To be sure, not all of Gratzer’s recommendations are new, but they are presented in a new way, refuting some long-held but false beliefs about the poor and uninsured and the role employers and corporations play in health care.

If only to dispel antiquated myths surrounding the issues of Medicare, Medicaid, public versus private coverage, and other areas, this book is an important resource.

Writing Compassionately

Perhaps the most powerful aspect of The Cure is the compassion and concern with which it is written.

Whether Gratzer is discussing the faults of managed care or the factors that make insurance more expensive in some states than others, he humanizes the issues while emphasizing that a serious solution is imperative.

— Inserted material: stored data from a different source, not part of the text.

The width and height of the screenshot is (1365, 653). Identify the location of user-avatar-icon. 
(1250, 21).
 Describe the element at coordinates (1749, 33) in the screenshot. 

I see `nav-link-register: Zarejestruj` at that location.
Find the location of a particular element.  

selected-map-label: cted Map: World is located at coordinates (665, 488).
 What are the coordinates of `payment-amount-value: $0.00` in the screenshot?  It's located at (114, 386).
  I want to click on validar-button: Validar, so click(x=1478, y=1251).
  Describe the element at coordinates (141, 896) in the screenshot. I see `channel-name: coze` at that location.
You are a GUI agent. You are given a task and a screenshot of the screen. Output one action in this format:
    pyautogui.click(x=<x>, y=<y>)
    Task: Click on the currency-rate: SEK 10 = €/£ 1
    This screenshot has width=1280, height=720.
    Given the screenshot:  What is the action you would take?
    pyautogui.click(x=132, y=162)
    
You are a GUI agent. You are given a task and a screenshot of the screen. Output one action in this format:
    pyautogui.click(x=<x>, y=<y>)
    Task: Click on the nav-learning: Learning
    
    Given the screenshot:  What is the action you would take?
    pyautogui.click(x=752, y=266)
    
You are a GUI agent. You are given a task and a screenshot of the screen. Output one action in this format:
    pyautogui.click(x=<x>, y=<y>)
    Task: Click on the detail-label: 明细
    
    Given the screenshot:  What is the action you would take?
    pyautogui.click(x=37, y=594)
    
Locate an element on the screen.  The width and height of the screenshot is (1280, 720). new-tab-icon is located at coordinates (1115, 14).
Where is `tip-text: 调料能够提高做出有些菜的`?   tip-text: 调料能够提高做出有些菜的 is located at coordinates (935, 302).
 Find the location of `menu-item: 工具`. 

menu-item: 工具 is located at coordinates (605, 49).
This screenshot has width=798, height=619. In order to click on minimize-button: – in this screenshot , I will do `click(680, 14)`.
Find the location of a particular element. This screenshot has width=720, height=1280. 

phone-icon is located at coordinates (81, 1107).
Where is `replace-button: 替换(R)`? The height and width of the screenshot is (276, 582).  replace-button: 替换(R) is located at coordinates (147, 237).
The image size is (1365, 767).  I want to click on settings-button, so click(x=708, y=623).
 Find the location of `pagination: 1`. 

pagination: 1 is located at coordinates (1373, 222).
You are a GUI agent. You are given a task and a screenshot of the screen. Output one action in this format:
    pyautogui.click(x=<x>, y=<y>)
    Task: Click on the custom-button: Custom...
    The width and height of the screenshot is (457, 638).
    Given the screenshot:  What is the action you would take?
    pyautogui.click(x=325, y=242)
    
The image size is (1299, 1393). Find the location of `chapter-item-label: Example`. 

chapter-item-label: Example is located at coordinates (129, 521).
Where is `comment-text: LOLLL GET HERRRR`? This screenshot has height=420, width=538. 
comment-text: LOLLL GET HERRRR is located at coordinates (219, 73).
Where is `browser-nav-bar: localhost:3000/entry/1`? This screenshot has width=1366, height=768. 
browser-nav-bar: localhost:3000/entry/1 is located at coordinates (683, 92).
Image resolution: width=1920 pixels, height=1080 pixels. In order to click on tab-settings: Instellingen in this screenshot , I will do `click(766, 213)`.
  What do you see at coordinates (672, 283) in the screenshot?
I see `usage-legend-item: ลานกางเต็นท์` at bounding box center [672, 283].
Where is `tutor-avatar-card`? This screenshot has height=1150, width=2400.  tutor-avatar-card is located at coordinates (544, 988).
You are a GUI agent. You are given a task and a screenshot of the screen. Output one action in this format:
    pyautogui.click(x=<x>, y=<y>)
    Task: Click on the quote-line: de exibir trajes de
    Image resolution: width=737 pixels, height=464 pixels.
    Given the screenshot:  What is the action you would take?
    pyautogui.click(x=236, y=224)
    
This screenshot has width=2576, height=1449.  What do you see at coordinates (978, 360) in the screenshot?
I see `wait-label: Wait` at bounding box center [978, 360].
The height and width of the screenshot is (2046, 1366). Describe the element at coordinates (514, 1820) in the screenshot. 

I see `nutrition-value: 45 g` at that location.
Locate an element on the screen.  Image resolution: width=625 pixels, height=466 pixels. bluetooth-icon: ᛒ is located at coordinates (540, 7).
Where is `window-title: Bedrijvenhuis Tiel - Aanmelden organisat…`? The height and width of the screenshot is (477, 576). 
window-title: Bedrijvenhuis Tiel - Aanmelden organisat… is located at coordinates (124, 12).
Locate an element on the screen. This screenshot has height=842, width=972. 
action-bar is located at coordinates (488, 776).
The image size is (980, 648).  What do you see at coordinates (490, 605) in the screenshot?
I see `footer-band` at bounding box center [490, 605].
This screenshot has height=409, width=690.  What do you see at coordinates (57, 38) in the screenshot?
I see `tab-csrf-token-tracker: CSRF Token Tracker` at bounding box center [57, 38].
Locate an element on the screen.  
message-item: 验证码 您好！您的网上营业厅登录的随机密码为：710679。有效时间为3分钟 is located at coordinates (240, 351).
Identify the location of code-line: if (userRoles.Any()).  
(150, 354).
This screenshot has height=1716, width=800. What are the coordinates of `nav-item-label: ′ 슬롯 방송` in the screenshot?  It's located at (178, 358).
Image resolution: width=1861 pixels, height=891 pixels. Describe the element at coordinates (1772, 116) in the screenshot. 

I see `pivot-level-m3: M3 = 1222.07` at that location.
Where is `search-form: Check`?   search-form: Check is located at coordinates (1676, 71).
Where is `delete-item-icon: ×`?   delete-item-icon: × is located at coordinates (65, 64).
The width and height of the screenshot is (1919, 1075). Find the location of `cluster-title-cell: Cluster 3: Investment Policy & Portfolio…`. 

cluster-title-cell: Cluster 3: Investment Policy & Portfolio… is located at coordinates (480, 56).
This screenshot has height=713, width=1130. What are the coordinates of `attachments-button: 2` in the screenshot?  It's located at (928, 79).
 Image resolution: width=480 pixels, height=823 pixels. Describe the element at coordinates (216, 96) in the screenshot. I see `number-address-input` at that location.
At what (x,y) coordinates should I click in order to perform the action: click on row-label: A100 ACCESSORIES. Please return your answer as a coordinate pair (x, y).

Gratzer concedes health care is dynamic and changing by nature, that no two people share exactly the same needs, and that therefore no one solution will be universally applicable.

Instead of scoffing at the idea of private insurance, he suggests that with current tax laws and FDA regulations, private insurers have become far less effective over time. He says other avenues of insurance access would be better–HSAs and high deductible plans with low premiums, for example.

Gratzer does not reject government-run universal coverage out of hand, but he details his own experiences with it, explains how it has failed in Canada, and tells why it will not solve America’s health care problems.

Understanding Economics

Instead, Gratzer says, economics will save American health care.

He points out the health care system is the only facet of the U.S. national economy not driven by Adam Smith’s “invisible hand”–true interplay between supply and demand–and that the system that has developed in place of organic, neoliberal economic policy has, in effect, created barriers to trade. This has caused decreased access to care at higher prices than the market should bear given all of the advances in modern medicine.

So what is Gratzer’s well-conceived cure? Let America do what America does best: Create a self-regulating market for health goods and services, free of excessive and inefficient government meddling.

Targeting poorly administered programs at the federal and state level for elimination, and allowing value and personal choice to regulate the health care market in an organic way, is an approach individuals and employers alike can appreciate. This, in turn, will make the problem of reforming surviving entitlement programs easier to manage.

Where there is true competition driven by value-conscious consumers, the market will flourish, value and access will increase, and individual satisfaction with health goods and services will increase.

Economically and socially sound, Gratzer’s prescription provides lots of cure.


David Salvo ([email protected]) is a freelance writer living in Indiana.